Rewrite the records from the line with "Task: Open the Needs you tab" up to and including the last line of the records, keeping the requests and shifting every coordinate in the answers up by 122. Leave the pictures out.

* Start *

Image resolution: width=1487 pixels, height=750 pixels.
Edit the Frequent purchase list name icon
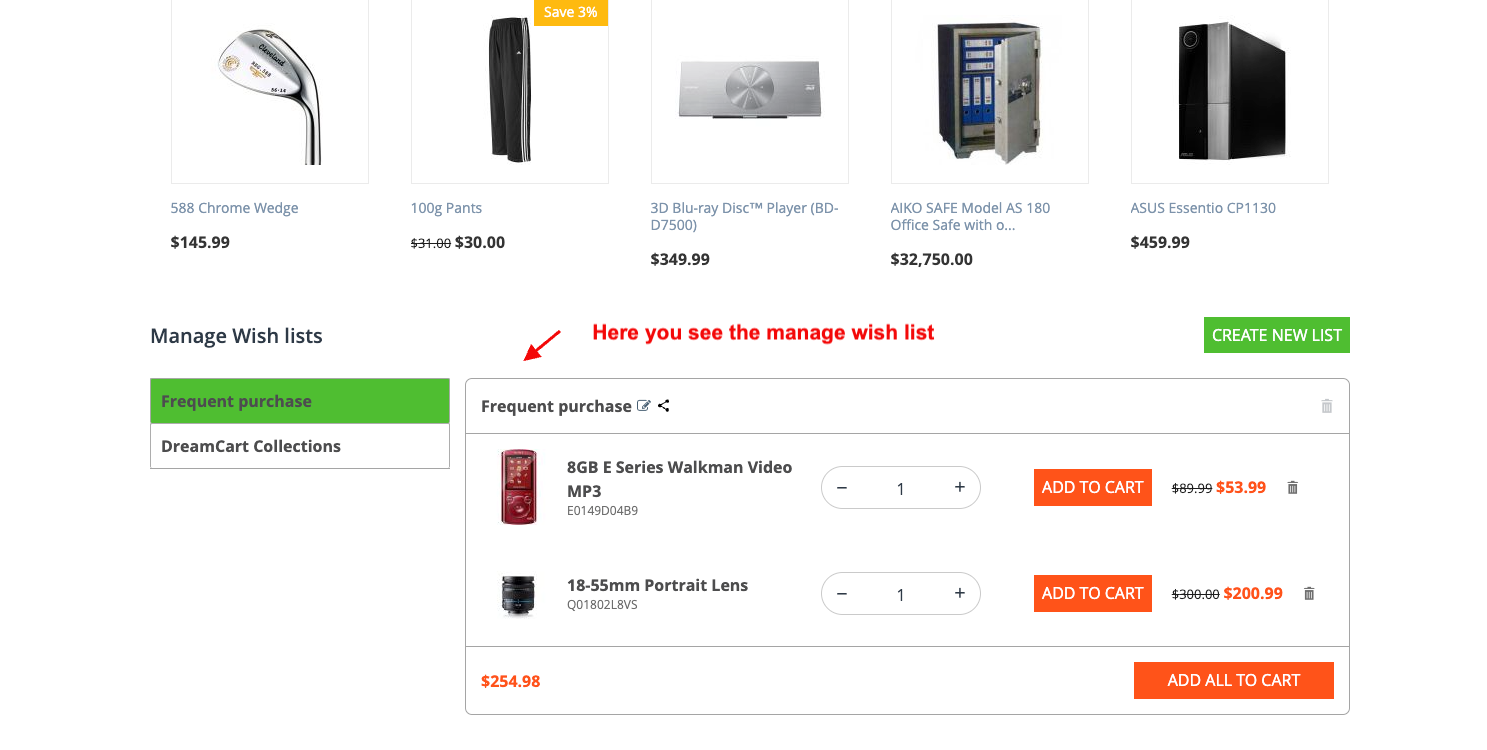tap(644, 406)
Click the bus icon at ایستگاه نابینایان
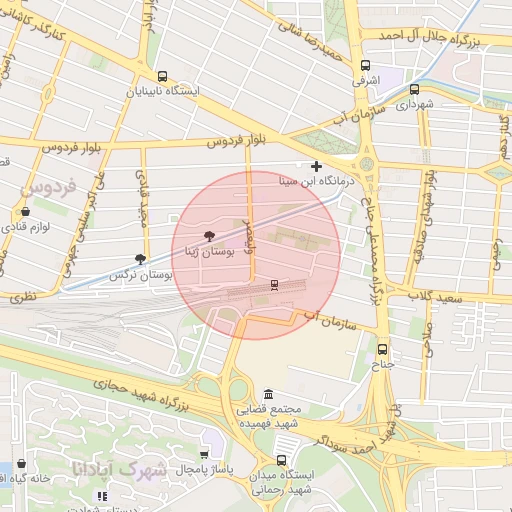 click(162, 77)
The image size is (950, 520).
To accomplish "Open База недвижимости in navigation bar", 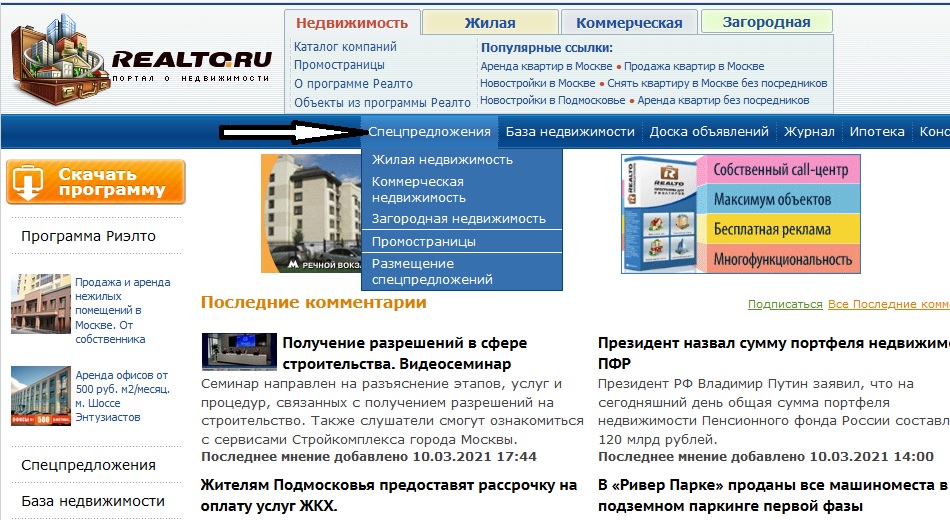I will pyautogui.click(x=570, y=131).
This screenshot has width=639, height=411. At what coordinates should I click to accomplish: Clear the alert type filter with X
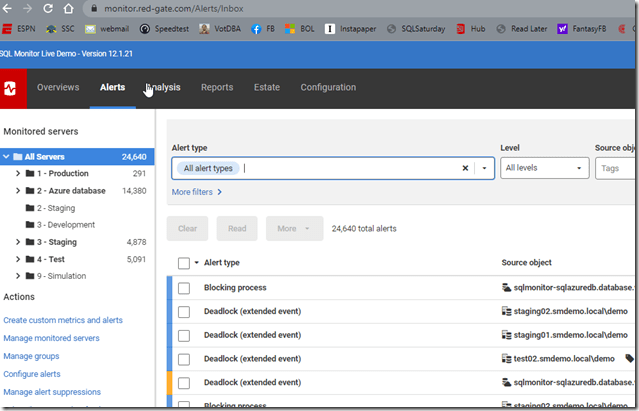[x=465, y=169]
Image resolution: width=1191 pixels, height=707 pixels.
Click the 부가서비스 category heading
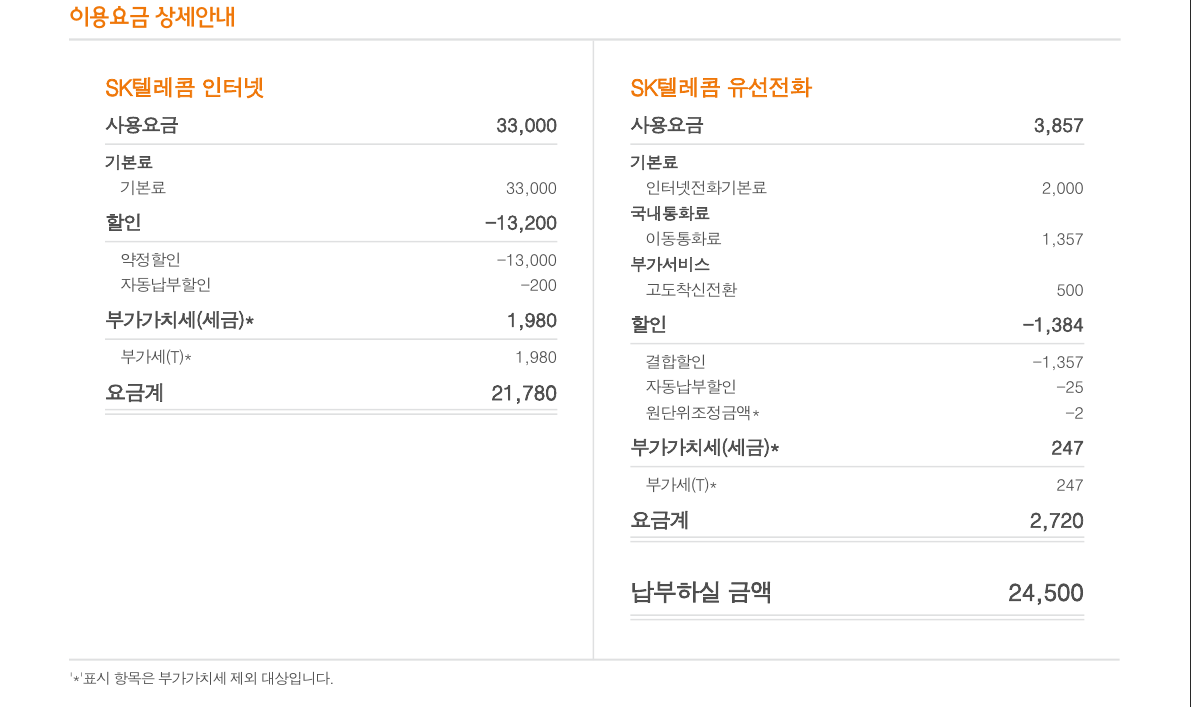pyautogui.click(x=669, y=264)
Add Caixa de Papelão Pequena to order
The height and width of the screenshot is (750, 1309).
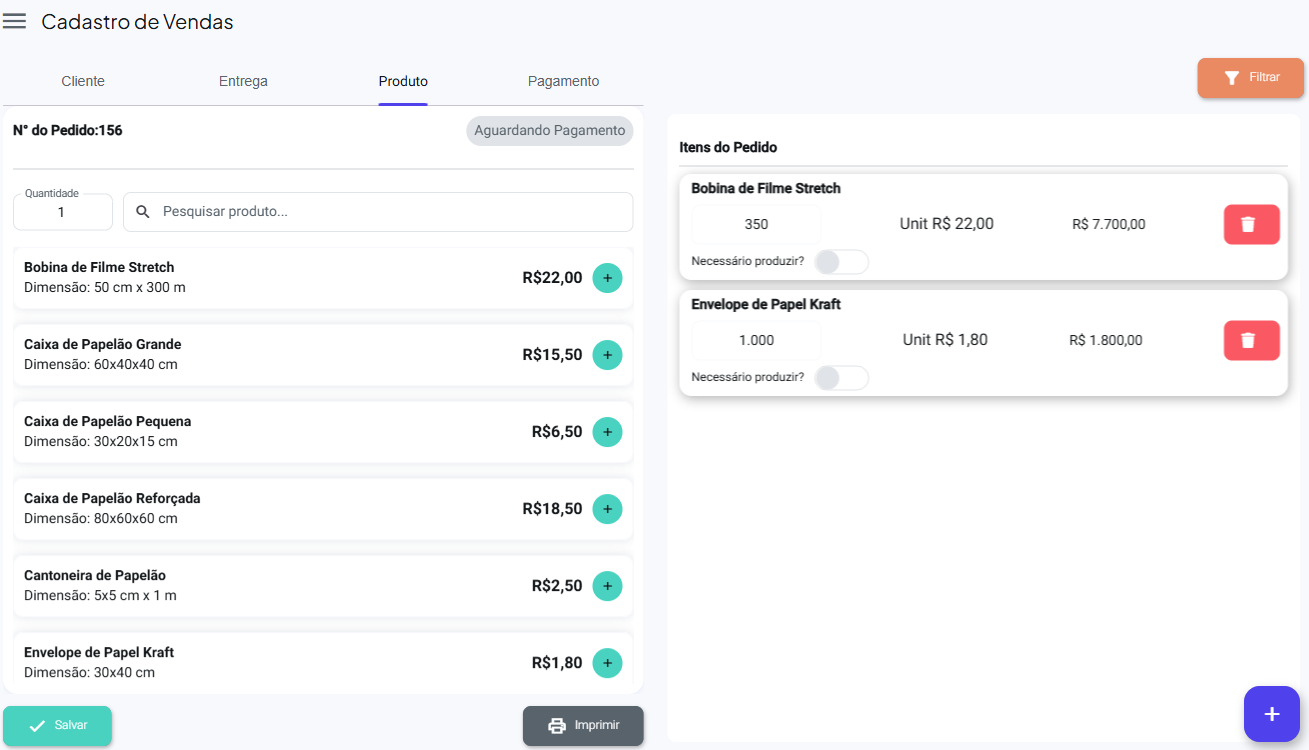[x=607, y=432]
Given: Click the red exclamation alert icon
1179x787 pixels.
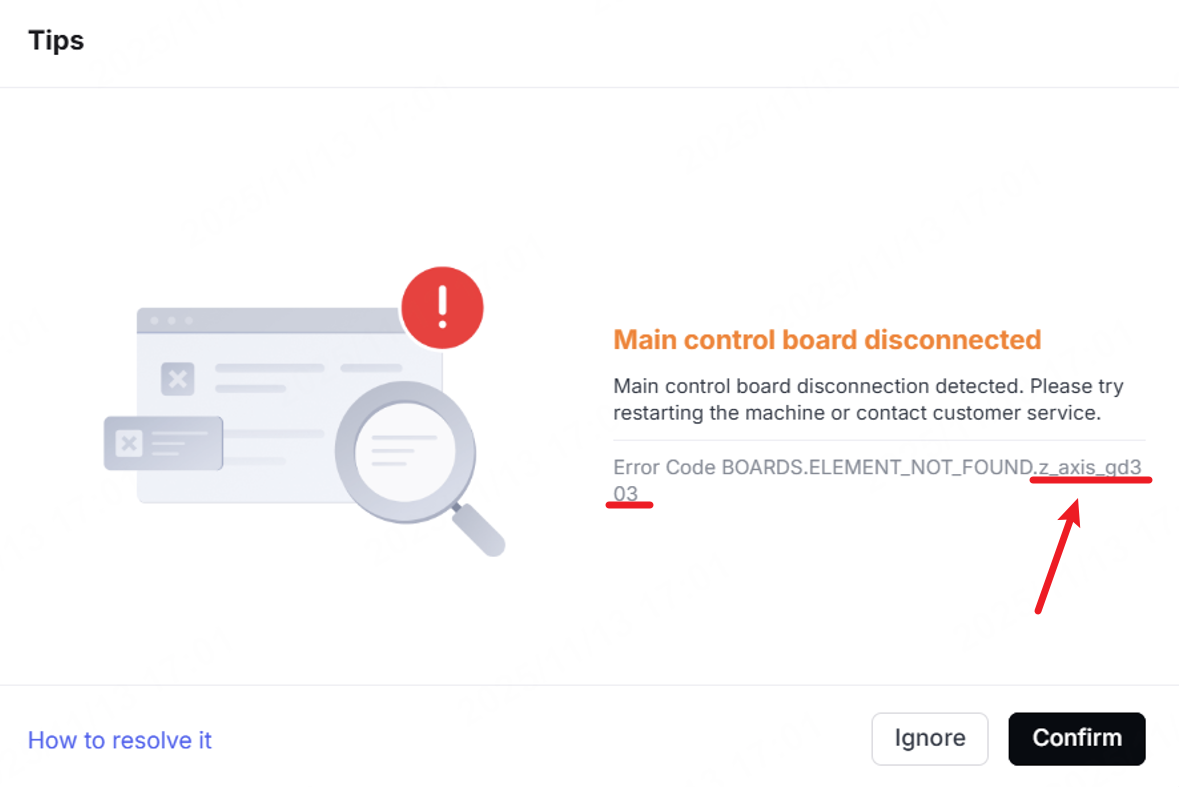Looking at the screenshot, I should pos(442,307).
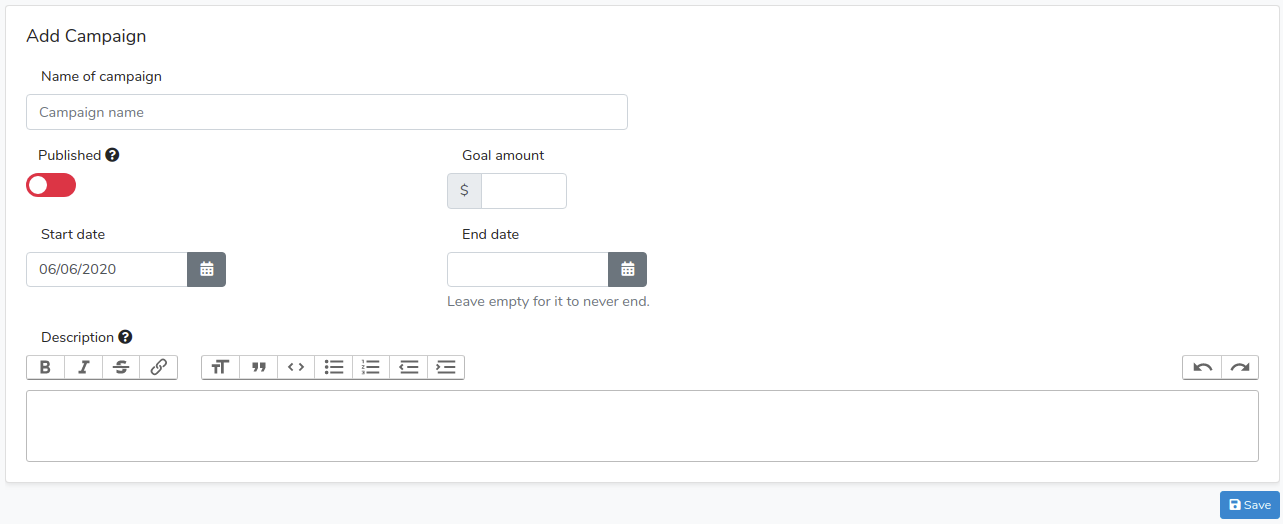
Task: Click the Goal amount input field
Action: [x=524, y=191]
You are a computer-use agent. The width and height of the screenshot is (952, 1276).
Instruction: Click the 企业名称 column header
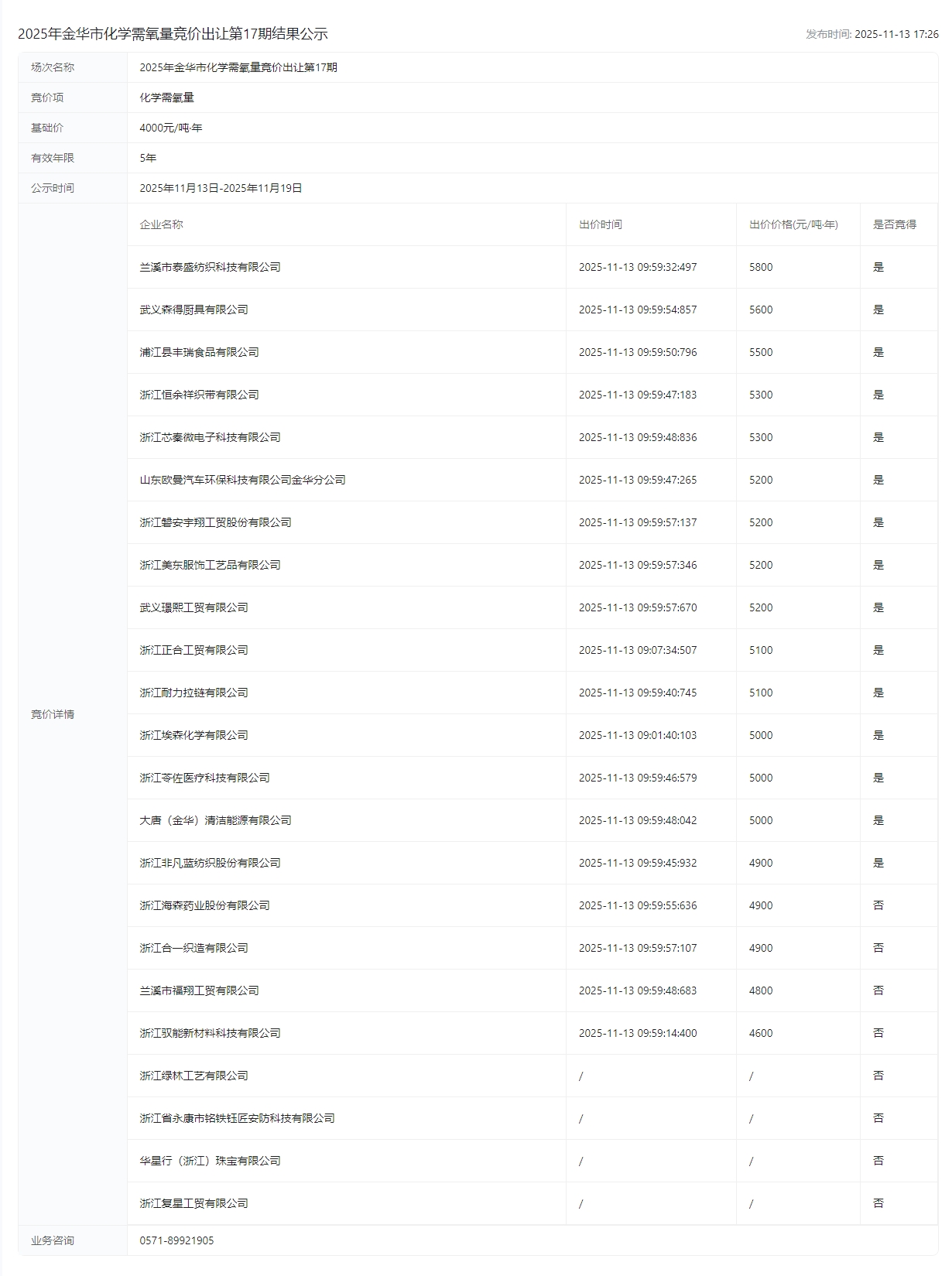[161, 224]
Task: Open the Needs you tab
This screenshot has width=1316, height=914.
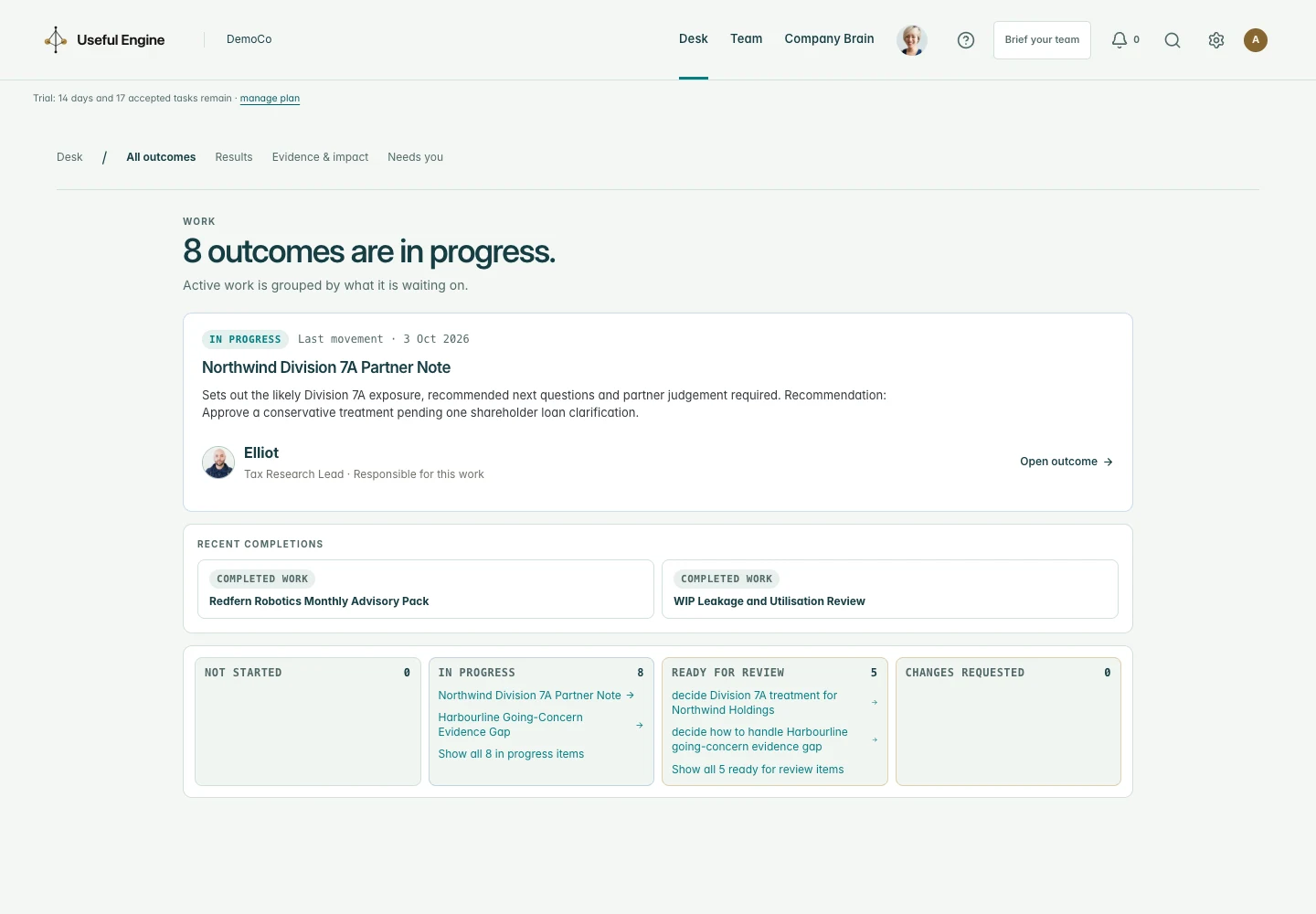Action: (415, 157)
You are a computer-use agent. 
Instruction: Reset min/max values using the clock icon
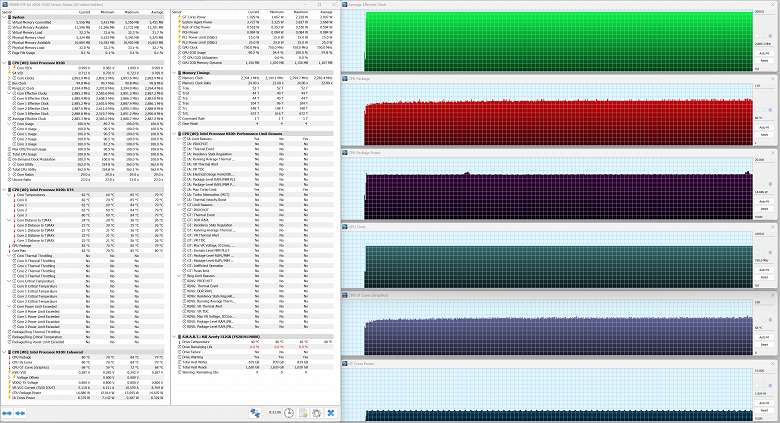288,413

* End *

* Answer for this exercise
Task: Open the Needs you tab
This screenshot has width=1316, height=914.
Action: (537, 279)
You are a computer-use agent. 
Instruction: Reset min/max values using the clock icon
410,535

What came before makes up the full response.